Iran Times

Iranian-Canadian is arrested in Iran

January 22, 2021

ESLAMI. . . collaborating with US
ESLAMI. . . collaborating with US

Iranian-Canadian professor has been hailed into court in Iran for “collaborating with a hostile government,” a more modest charge than espionage although it amounts to the same.

The trial against Reza Eslami, a professor at Tehran’s Shahid Beheshti University, got underway October 20, and, according to his lawyer, “several sessions” will follow.

The case is being heard by Judge AbolQassem Salavati, who regularly handles the cases of political prisoners. Eslami, a dual national Iranian-Canadian citizen, is a law graduate of McGill University in Montreal and a member of the scientific board of Shahid Beheshti University in Tehran.

Prior to his arrest, he taught human rights and environmental law at Shahid Beheshti Univ. He was arrested May 11 by Ministry of Intelligence agents and transferred to a cell in Ward 209 of Evin Prison.

They kept him in detention, and, a few days later, on May 19, Gholam-Hossain Esmaili, a spokesperson for the Judiciary, confirmed Eslami’s arrest at a news conference. The comments followed widespread protests by students, university professors and staff over his arrest.

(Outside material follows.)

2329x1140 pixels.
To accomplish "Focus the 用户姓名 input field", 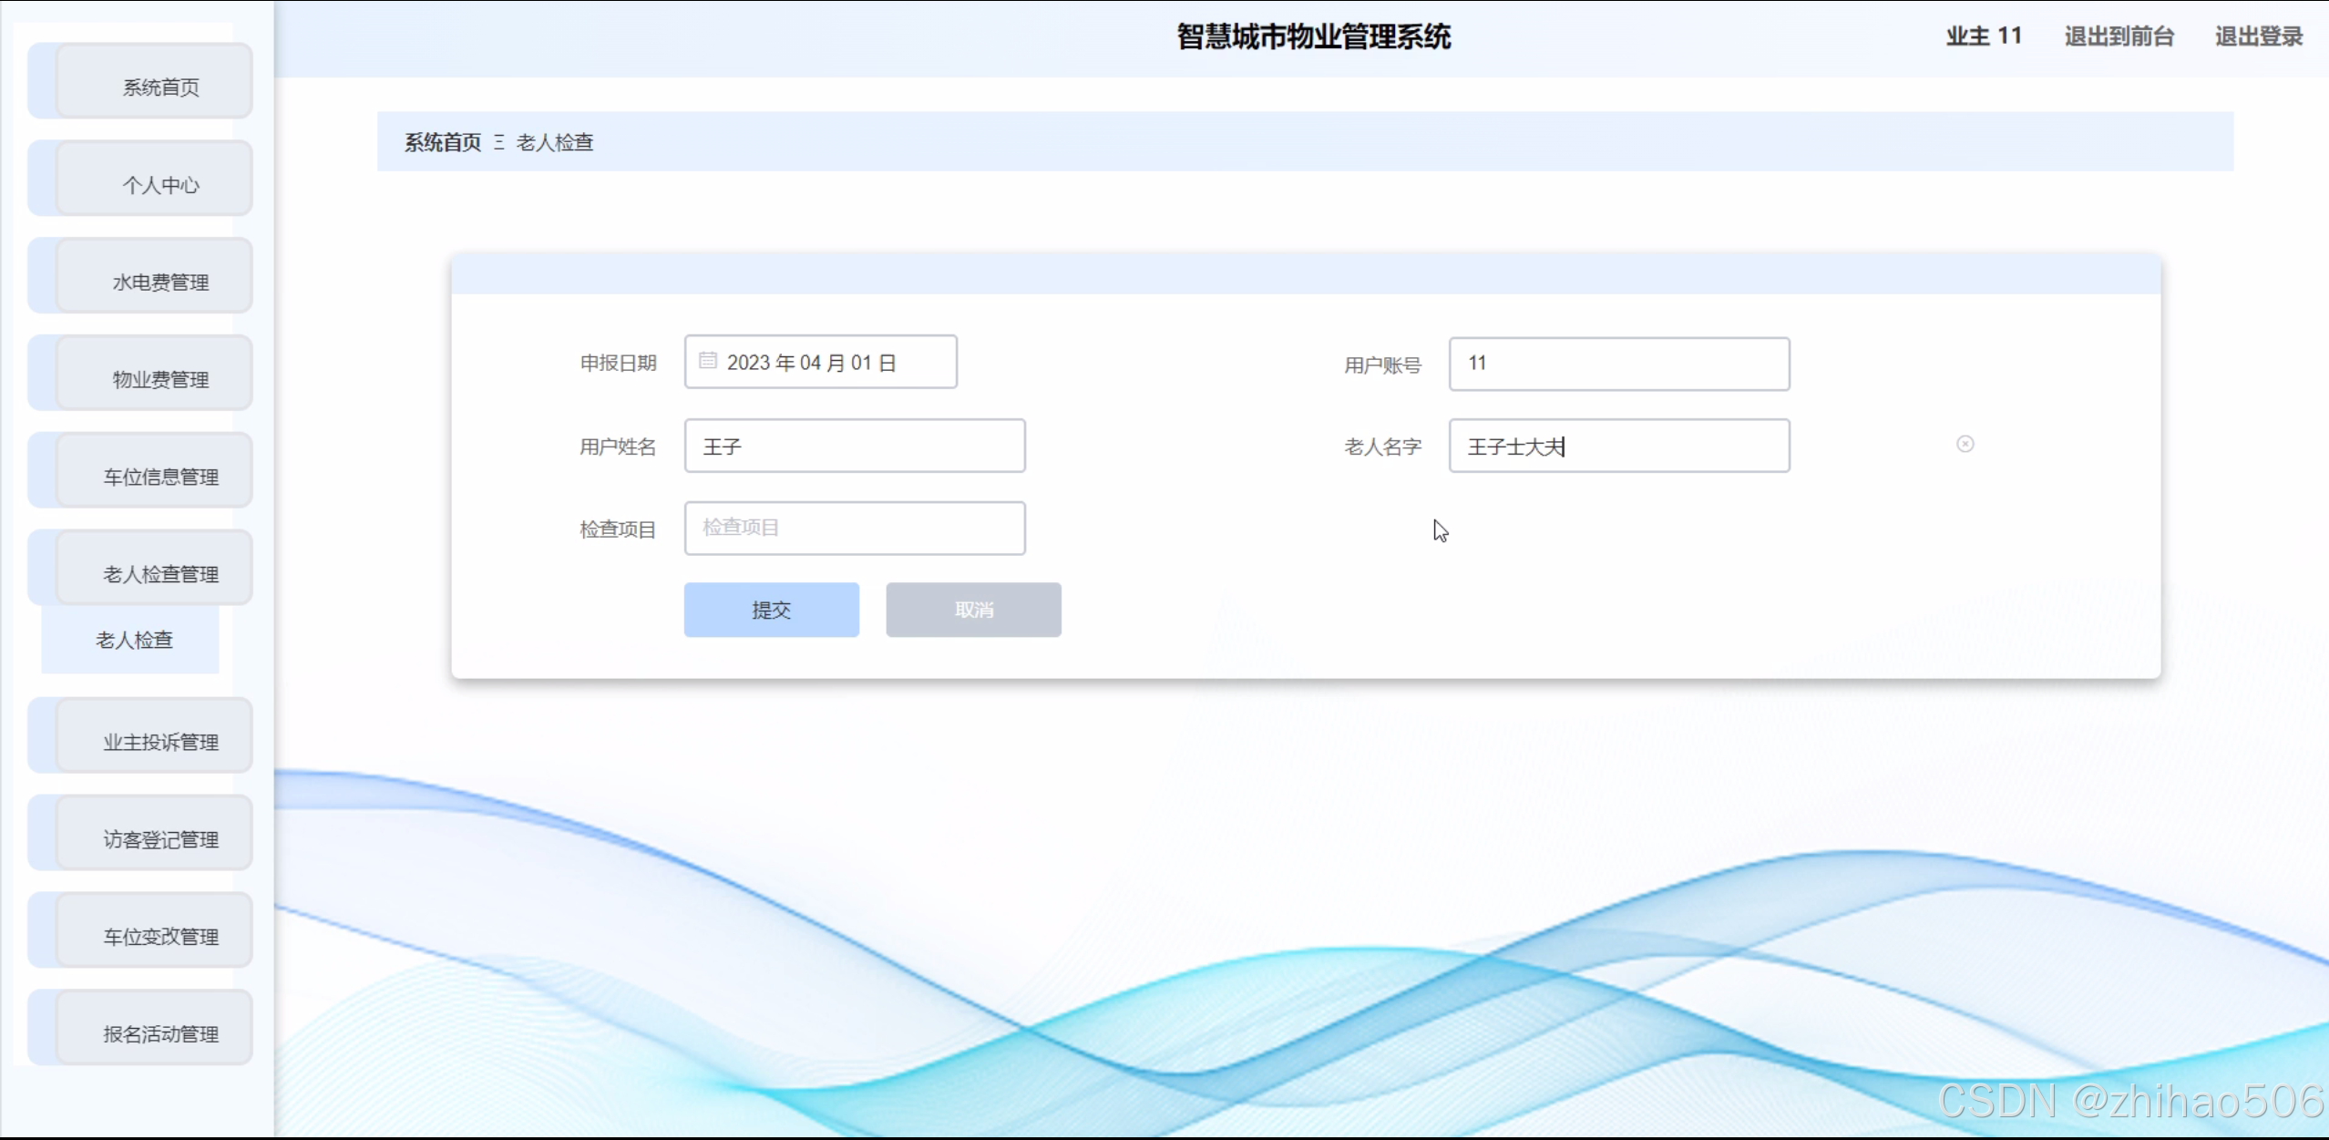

A major complaint was that he was arrested on campus. But the spokesman denied that: “The arrest was not made at the university and the presence of officers at the university was due to the fact that, after his arrest, he confessed in interrogations that part of his criminal documents were kept in his office at the university on his laptop. So, they went there and removed the documents from his office.

When a person claims that criminal documents are in his office, shouldn’t we take them? Or should we not defuse a bomb?” In late July, the Evin Prison Prosecutor’s Office charged Eslami with collaborating with the “hostile” United States government.

At the same time, the Human Rights Activists News Agency (HRANA) reported that the academic had been arrested for attending a training course in the Czech Republic. Iranian security officials claim that the group conducting the training course was in contact with the US government, the news agency reported.

Reza Eslami is a prolific author, and has published more than 50 articles on human rights both in Iran and internationally. Between 2001 and 2019, he published 17 books on the subject, IranWire reported.